However, I do not want it to seem that I'm giving Ghost Writer a watch over and over again rating, unlike movies like "Shutter Island" you will not see too many parts that you missed during the first or second viewing. Although, Ghost Writer was a very entertaining movie, and I would recommend it for purchase. You may not watch it again and again, but I think it's a great thriller, if you are into thrillers, to have on hand for those days you are in the mood for this genre of movie.

The acting was great, I thought Brosnan played a great prime minister that was hated by many. It's almost as if he portrays a lot of political faces that go through everyday scrutiny of being a politician and being liked by few. The anger that had built up in him, the constant putting on a smile for the camera, and the worry if someone would be out to kill you. McGregor, as well play a very persuading ghost writer that literally knew nothing of politics. I'm sure any writer who keeps up with politics (in Ghost Writer), would have known before hand that Adam Lang's memoirs may not be the smartest of decisions. The directing was obviously top-notch, this was a great Polanski film that will definitely be one of his top movies, in my books.

All in all, whether you buy or rent this movie, I would definitely recommend it for at least one viewing.

• [DATA PROVIDED]
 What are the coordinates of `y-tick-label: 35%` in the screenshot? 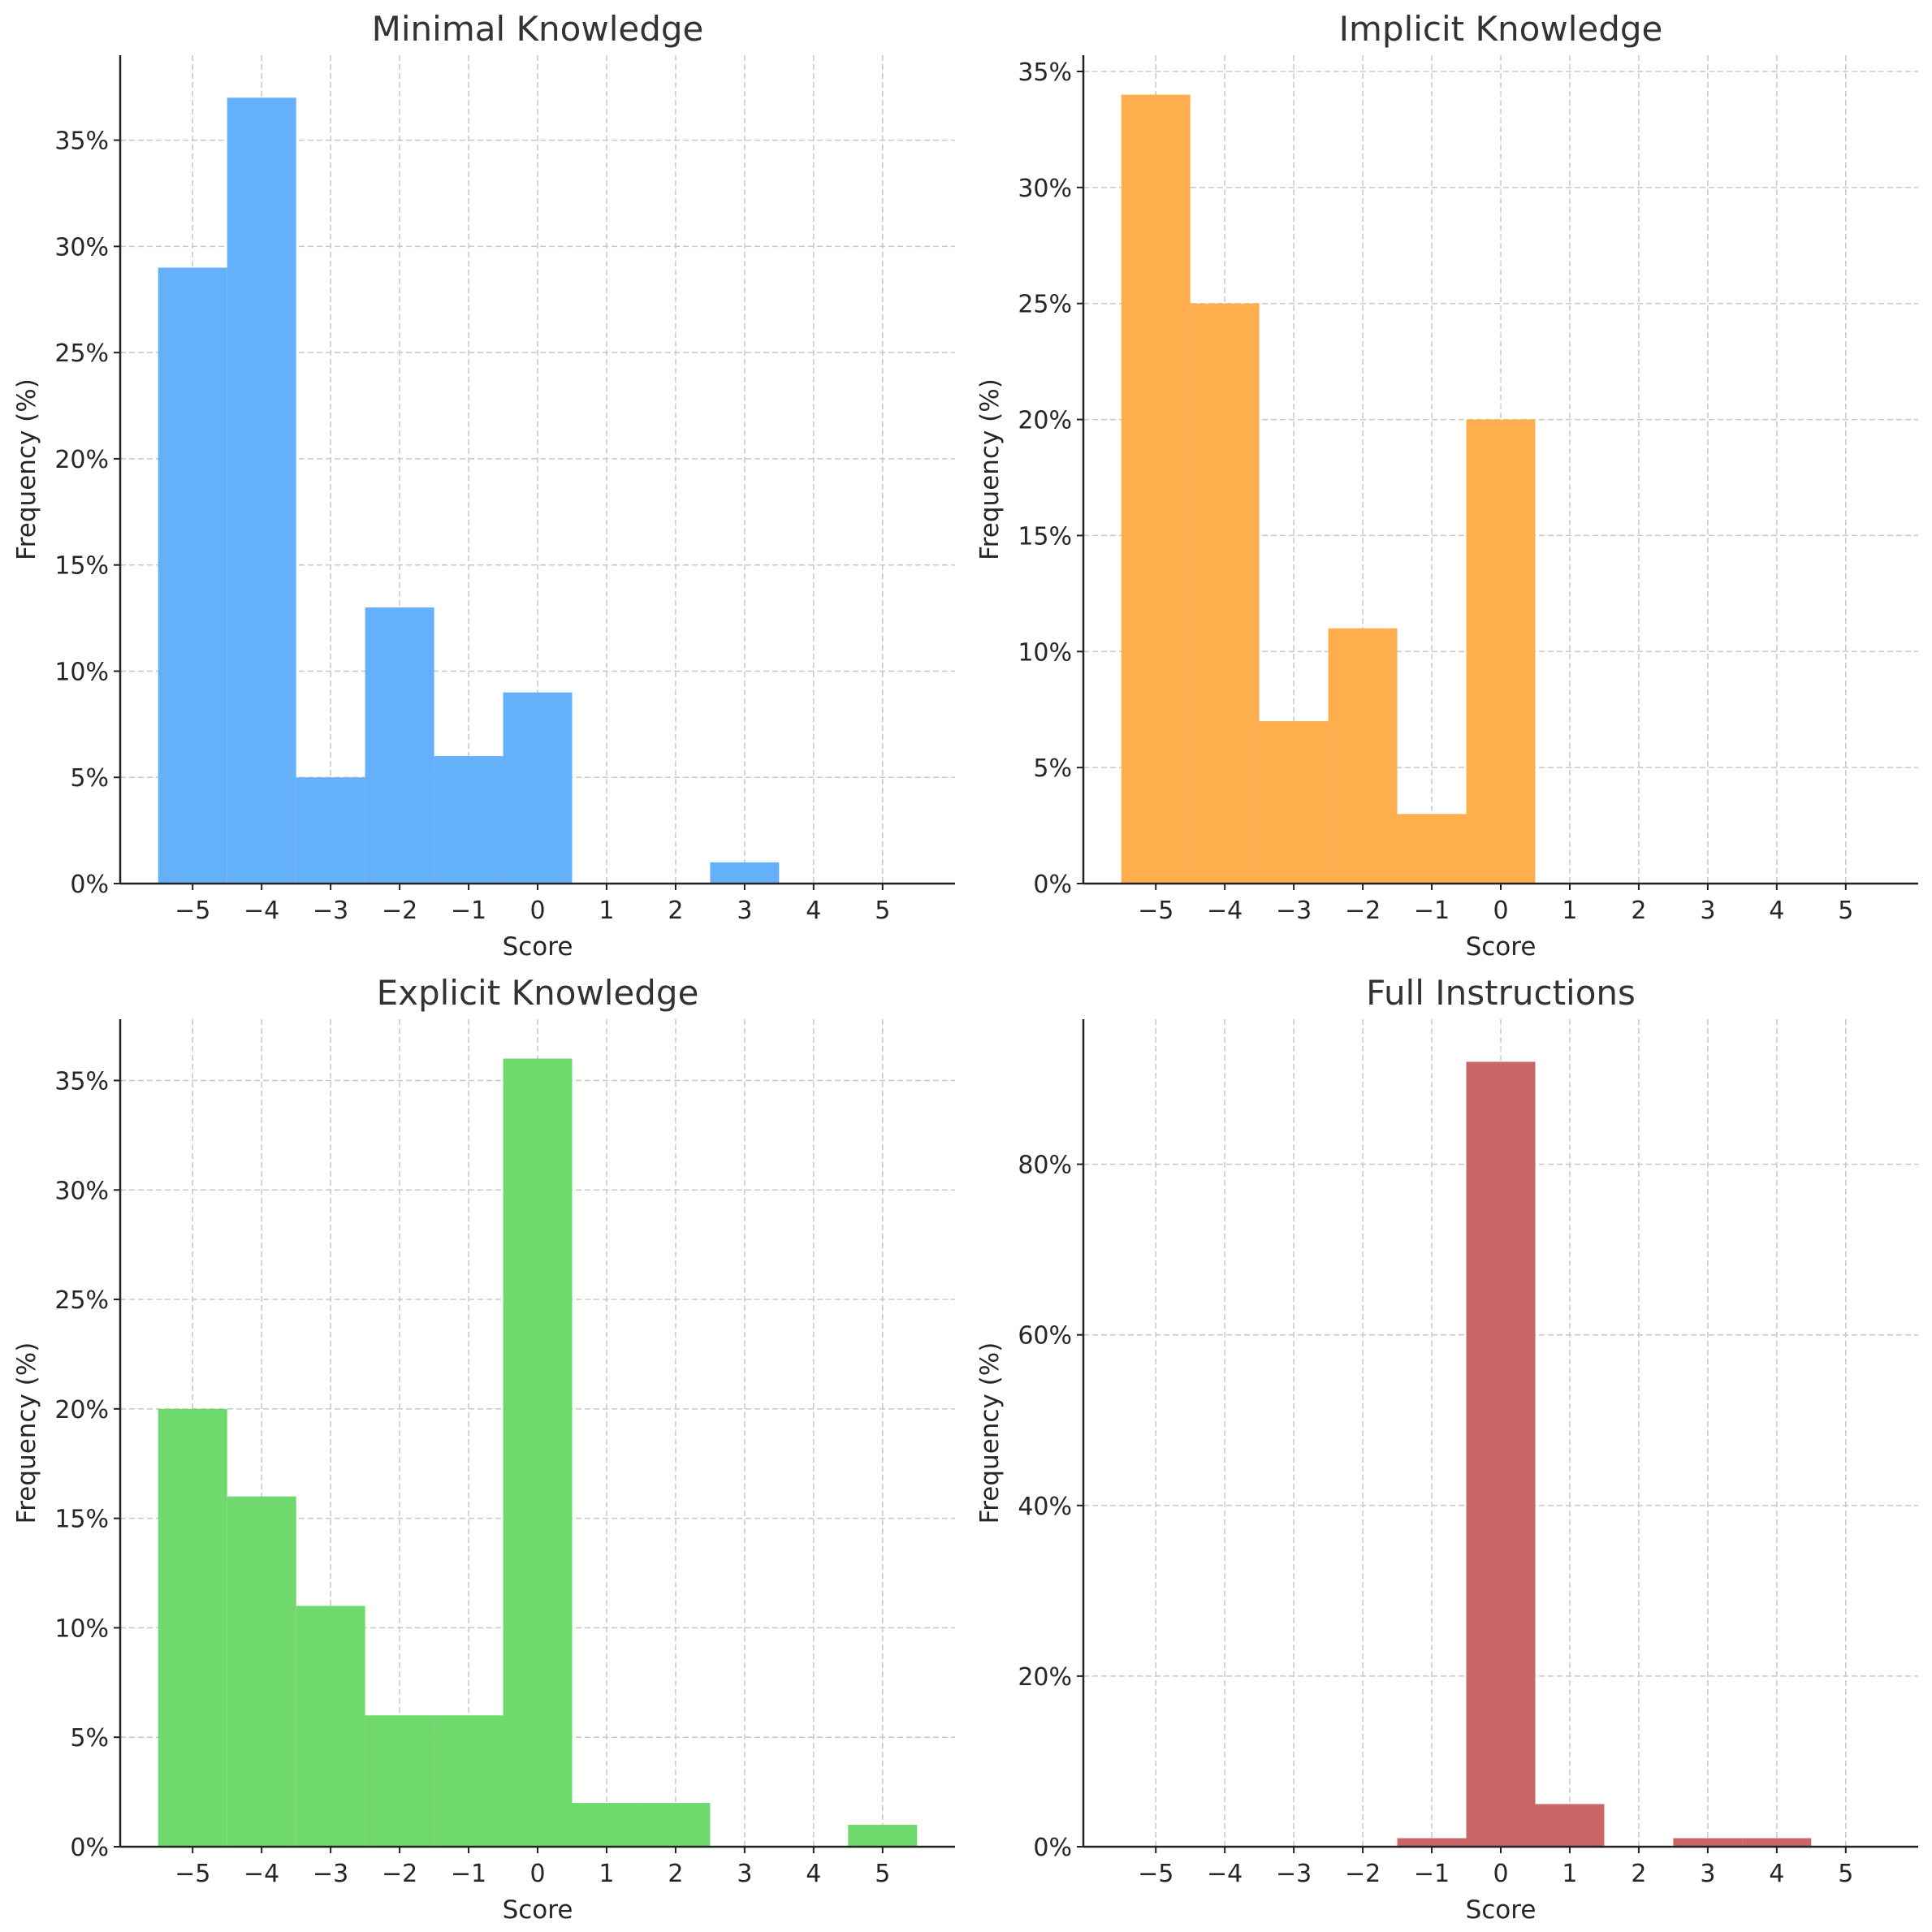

• [INSTRUCTIONS]
1. In the review, which actor plays the prime minister?
2. Quote the review from "However, I do" up to and including "genre of movie.".

• [OUTPUTS FOR THE TASKS]
1. Brosnan

2.
However, I do not want it to seem that I'm giving Ghost Writer a watch over and over again rating, unlike movies like "Shutter Island" you will not see too many parts that you missed during the first or second viewing. Although, Ghost Writer was a very entertaining movie, and I would recommend it for purchase. You may not watch it again and again, but I think it's a great thriller, if you are into thrillers, to have on hand for those days you are in the mood for this genre of movie.